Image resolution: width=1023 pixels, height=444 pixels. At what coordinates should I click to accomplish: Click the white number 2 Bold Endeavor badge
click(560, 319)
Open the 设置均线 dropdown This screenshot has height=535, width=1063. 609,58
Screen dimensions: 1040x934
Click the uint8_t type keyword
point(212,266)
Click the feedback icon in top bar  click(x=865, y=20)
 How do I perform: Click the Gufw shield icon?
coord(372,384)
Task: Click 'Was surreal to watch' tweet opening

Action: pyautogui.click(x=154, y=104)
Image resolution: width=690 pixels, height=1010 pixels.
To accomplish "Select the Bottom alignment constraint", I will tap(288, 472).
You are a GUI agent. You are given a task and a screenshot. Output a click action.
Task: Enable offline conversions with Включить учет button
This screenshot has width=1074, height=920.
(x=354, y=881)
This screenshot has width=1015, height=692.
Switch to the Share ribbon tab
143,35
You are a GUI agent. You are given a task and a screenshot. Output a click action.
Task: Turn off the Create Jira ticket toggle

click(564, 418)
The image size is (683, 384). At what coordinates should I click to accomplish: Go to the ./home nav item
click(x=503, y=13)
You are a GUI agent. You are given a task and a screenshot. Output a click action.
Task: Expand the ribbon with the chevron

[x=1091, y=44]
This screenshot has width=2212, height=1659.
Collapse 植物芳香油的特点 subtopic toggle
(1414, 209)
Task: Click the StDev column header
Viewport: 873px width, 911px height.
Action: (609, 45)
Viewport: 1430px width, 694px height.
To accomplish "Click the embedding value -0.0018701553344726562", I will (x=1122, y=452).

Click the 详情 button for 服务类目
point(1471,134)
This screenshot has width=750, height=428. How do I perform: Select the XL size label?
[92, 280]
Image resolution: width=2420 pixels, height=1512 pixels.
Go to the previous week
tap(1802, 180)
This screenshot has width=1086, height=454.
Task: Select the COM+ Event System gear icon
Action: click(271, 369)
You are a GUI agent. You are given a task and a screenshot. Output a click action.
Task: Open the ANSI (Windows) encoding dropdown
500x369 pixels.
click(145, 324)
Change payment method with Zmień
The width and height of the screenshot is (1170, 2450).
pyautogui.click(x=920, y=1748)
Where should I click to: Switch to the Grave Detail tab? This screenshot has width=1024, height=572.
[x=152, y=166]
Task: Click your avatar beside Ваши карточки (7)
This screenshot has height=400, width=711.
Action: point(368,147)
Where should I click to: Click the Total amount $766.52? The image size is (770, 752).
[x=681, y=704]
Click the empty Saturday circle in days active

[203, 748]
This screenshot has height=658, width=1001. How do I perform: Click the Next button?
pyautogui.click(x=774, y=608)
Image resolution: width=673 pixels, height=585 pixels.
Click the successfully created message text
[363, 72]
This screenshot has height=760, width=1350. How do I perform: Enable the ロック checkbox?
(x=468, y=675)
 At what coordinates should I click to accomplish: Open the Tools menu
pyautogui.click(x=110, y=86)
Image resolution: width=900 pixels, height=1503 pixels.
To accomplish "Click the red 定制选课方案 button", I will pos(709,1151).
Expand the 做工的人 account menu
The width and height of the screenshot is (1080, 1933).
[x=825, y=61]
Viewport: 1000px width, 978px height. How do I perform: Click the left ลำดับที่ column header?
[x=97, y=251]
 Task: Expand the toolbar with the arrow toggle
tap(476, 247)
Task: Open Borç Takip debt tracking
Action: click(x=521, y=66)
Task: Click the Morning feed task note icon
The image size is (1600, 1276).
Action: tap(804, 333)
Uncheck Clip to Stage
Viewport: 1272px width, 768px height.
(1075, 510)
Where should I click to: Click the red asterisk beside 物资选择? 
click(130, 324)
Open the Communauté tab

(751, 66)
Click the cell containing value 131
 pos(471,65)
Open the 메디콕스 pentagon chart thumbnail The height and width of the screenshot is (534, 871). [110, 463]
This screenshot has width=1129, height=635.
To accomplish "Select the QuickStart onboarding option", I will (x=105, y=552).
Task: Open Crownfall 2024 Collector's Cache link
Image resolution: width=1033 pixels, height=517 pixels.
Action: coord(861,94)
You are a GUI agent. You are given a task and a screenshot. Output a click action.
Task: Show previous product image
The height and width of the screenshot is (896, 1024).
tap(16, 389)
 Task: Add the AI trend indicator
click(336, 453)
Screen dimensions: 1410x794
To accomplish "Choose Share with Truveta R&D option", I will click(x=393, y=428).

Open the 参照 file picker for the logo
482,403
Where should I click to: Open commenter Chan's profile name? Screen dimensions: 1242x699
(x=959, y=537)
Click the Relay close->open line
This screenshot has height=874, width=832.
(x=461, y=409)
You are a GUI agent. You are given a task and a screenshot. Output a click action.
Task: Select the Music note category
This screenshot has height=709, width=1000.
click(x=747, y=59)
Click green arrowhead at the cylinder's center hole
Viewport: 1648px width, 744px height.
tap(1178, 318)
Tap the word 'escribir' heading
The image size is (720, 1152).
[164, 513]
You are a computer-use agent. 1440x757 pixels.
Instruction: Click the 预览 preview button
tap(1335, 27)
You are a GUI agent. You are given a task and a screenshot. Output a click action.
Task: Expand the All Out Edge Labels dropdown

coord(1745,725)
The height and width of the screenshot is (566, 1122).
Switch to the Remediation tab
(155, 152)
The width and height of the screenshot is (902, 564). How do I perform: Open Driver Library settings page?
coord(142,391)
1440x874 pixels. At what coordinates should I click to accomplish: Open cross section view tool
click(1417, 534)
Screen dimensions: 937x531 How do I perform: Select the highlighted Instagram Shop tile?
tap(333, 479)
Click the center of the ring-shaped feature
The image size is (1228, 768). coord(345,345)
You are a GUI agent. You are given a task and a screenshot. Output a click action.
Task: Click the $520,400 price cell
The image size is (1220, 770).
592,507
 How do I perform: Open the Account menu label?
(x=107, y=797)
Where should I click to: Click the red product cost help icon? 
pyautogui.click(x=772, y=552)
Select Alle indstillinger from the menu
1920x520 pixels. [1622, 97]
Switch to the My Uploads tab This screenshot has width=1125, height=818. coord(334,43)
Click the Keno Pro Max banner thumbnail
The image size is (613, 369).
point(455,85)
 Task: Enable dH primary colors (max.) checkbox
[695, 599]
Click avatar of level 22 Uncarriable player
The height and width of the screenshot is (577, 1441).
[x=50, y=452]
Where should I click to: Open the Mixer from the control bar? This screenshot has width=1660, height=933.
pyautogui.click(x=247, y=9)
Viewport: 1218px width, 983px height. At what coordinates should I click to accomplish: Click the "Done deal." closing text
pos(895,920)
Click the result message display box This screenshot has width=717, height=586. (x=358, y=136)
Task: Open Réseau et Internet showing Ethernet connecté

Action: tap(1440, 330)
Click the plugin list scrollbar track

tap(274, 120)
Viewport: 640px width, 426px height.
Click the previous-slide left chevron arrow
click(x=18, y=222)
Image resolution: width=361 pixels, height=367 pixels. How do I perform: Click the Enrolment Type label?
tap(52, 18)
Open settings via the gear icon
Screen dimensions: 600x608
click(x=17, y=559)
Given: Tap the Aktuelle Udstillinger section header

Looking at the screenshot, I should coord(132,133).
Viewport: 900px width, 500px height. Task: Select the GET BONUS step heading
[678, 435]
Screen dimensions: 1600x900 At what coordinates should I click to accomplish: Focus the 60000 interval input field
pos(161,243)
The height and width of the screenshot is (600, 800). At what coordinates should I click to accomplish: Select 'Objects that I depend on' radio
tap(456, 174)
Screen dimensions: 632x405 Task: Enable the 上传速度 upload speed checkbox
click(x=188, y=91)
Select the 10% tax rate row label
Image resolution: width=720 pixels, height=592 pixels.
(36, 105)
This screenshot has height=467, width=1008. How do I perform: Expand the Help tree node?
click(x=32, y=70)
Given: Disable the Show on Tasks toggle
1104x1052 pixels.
---
→ **REQUIRED ACTION**
The entire set of entries, and nothing else, should be set down exactly.

→ **COMPLETED TASK**
Image resolution: width=1023 pixels, height=444 pixels. At what coordinates should I click to accomplish: Click the white number 2 Bold Endeavor badge
click(560, 319)
Open the 设置均线 dropdown This screenshot has height=535, width=1063. 609,58
Screen dimensions: 1040x934
Click the uint8_t type keyword
point(212,266)
Click the feedback icon in top bar  click(x=865, y=20)
 How do I perform: Click the Gufw shield icon?
coord(372,384)
Task: Click 'Was surreal to watch' tweet opening

Action: pyautogui.click(x=154, y=104)
Image resolution: width=690 pixels, height=1010 pixels.
To accomplish "Select the Bottom alignment constraint", I will tap(288, 472).
You are a GUI agent. You are given a task and a screenshot. Output a click action.
Task: Enable offline conversions with Включить учет button
This screenshot has width=1074, height=920.
(x=354, y=881)
This screenshot has width=1015, height=692.
Switch to the Share ribbon tab
143,35
You are a GUI agent. You are given a task and a screenshot. Output a click action.
Task: Turn off the Create Jira ticket toggle

click(564, 418)
The image size is (683, 384). At what coordinates should I click to accomplish: Go to the ./home nav item
click(x=503, y=13)
You are a GUI agent. You are given a task and a screenshot. Output a click action.
Task: Expand the ribbon with the chevron

[x=1091, y=44]
This screenshot has width=2212, height=1659.
Collapse 植物芳香油的特点 subtopic toggle
(1414, 209)
Task: Click the StDev column header
Viewport: 873px width, 911px height.
Action: (609, 45)
Viewport: 1430px width, 694px height.
To accomplish "Click the embedding value -0.0018701553344726562", I will (x=1122, y=452).

Click the 详情 button for 服务类目
point(1471,134)
This screenshot has width=750, height=428. How do I perform: Select the XL size label?
[92, 280]
Image resolution: width=2420 pixels, height=1512 pixels.
Go to the previous week
tap(1802, 180)
This screenshot has width=1086, height=454.
Task: Select the COM+ Event System gear icon
Action: click(271, 369)
You are a GUI agent. You are given a task and a screenshot. Output a click action.
Task: Open the ANSI (Windows) encoding dropdown
500x369 pixels.
click(145, 324)
Change payment method with Zmień
The width and height of the screenshot is (1170, 2450).
pyautogui.click(x=920, y=1748)
Where should I click to: Switch to the Grave Detail tab? This screenshot has width=1024, height=572.
[x=152, y=166]
Task: Click your avatar beside Ваши карточки (7)
This screenshot has height=400, width=711.
Action: point(368,147)
Where should I click to: Click the Total amount $766.52? The image size is (770, 752).
[x=681, y=704]
Click the empty Saturday circle in days active

[203, 748]
This screenshot has height=658, width=1001. How do I perform: Click the Next button?
pyautogui.click(x=774, y=608)
Image resolution: width=673 pixels, height=585 pixels.
Click the successfully created message text
[363, 72]
This screenshot has height=760, width=1350. How do I perform: Enable the ロック checkbox?
(x=468, y=675)
 At what coordinates should I click to accomplish: Open the Tools menu
pyautogui.click(x=110, y=86)
Image resolution: width=900 pixels, height=1503 pixels.
To accomplish "Click the red 定制选课方案 button", I will pos(709,1151).
Expand the 做工的人 account menu
The width and height of the screenshot is (1080, 1933).
[x=825, y=61]
Viewport: 1000px width, 978px height. How do I perform: Click the left ลำดับที่ column header?
[x=97, y=251]
 Task: Expand the toolbar with the arrow toggle
tap(476, 247)
Task: Open Borç Takip debt tracking
Action: click(x=521, y=66)
Task: Click the Morning feed task note icon
The image size is (1600, 1276).
Action: tap(804, 333)
Uncheck Clip to Stage
Viewport: 1272px width, 768px height.
(1075, 510)
Where should I click to: Click the red asterisk beside 物资选择? 
click(130, 324)
Open the Communauté tab

(751, 66)
Click the cell containing value 131
 pos(471,65)
Open the 메디콕스 pentagon chart thumbnail The height and width of the screenshot is (534, 871). [110, 463]
This screenshot has width=1129, height=635.
To accomplish "Select the QuickStart onboarding option", I will (x=105, y=552).
Task: Open Crownfall 2024 Collector's Cache link
Image resolution: width=1033 pixels, height=517 pixels.
Action: coord(861,94)
You are a GUI agent. You are given a task and a screenshot. Output a click action.
Task: Show previous product image
The height and width of the screenshot is (896, 1024).
tap(16, 389)
 Task: Add the AI trend indicator
click(336, 453)
Screen dimensions: 1410x794
To accomplish "Choose Share with Truveta R&D option", I will click(x=393, y=428).

Open the 参照 file picker for the logo
482,403
Where should I click to: Open commenter Chan's profile name? Screen dimensions: 1242x699
(x=959, y=537)
Click the Relay close->open line
This screenshot has height=874, width=832.
(x=461, y=409)
You are a GUI agent. You are given a task and a screenshot. Output a click action.
Task: Select the Music note category
This screenshot has height=709, width=1000.
click(x=747, y=59)
Click green arrowhead at the cylinder's center hole
Viewport: 1648px width, 744px height.
tap(1178, 318)
Tap the word 'escribir' heading
The image size is (720, 1152).
[164, 513]
You are a computer-use agent. 1440x757 pixels.
Instruction: Click the 预览 preview button
tap(1335, 27)
You are a GUI agent. You are given a task and a screenshot. Output a click action.
Task: Expand the All Out Edge Labels dropdown

coord(1745,725)
The height and width of the screenshot is (566, 1122).
Switch to the Remediation tab
(155, 152)
The width and height of the screenshot is (902, 564). How do I perform: Open Driver Library settings page?
coord(142,391)
1440x874 pixels. At what coordinates should I click to accomplish: Open cross section view tool
click(1417, 534)
Screen dimensions: 937x531 How do I perform: Select the highlighted Instagram Shop tile?
tap(333, 479)
Click the center of the ring-shaped feature
The image size is (1228, 768). coord(345,345)
You are a GUI agent. You are given a task and a screenshot. Output a click action.
Task: Click the $520,400 price cell
The image size is (1220, 770).
592,507
 How do I perform: Open the Account menu label?
(x=107, y=797)
Where should I click to: Click the red product cost help icon? 
pyautogui.click(x=772, y=552)
Select Alle indstillinger from the menu
1920x520 pixels. [1622, 97]
Switch to the My Uploads tab This screenshot has width=1125, height=818. coord(334,43)
Click the Keno Pro Max banner thumbnail
The image size is (613, 369).
point(455,85)
 Task: Enable dH primary colors (max.) checkbox
[695, 599]
Click avatar of level 22 Uncarriable player
The height and width of the screenshot is (577, 1441).
[x=50, y=452]
Where should I click to: Open the Mixer from the control bar? This screenshot has width=1660, height=933.
pyautogui.click(x=247, y=9)
Viewport: 1218px width, 983px height. At what coordinates should I click to accomplish: Click the "Done deal." closing text
pos(895,920)
Click the result message display box This screenshot has width=717, height=586. (x=358, y=136)
Task: Open Réseau et Internet showing Ethernet connecté

Action: tap(1440, 330)
Click the plugin list scrollbar track

tap(274, 120)
Viewport: 640px width, 426px height.
Click the previous-slide left chevron arrow
click(x=18, y=222)
Image resolution: width=361 pixels, height=367 pixels. How do I perform: Click the Enrolment Type label?
tap(52, 18)
Open settings via the gear icon
Screen dimensions: 600x608
click(x=17, y=559)
Given: Tap the Aktuelle Udstillinger section header

Looking at the screenshot, I should coord(132,133).
Viewport: 900px width, 500px height. Task: Select the GET BONUS step heading
[678, 435]
Screen dimensions: 1600x900 At what coordinates should I click to accomplish: Focus the 60000 interval input field
pos(161,243)
The height and width of the screenshot is (600, 800). At what coordinates should I click to accomplish: Select 'Objects that I depend on' radio
tap(456, 174)
Screen dimensions: 632x405 Task: Enable the 上传速度 upload speed checkbox
click(x=188, y=91)
Select the 10% tax rate row label
Image resolution: width=720 pixels, height=592 pixels.
(36, 105)
This screenshot has height=467, width=1008. How do I perform: Expand the Help tree node?
click(x=32, y=70)
Given: Disable the Show on Tasks toggle
1104x1052 pixels.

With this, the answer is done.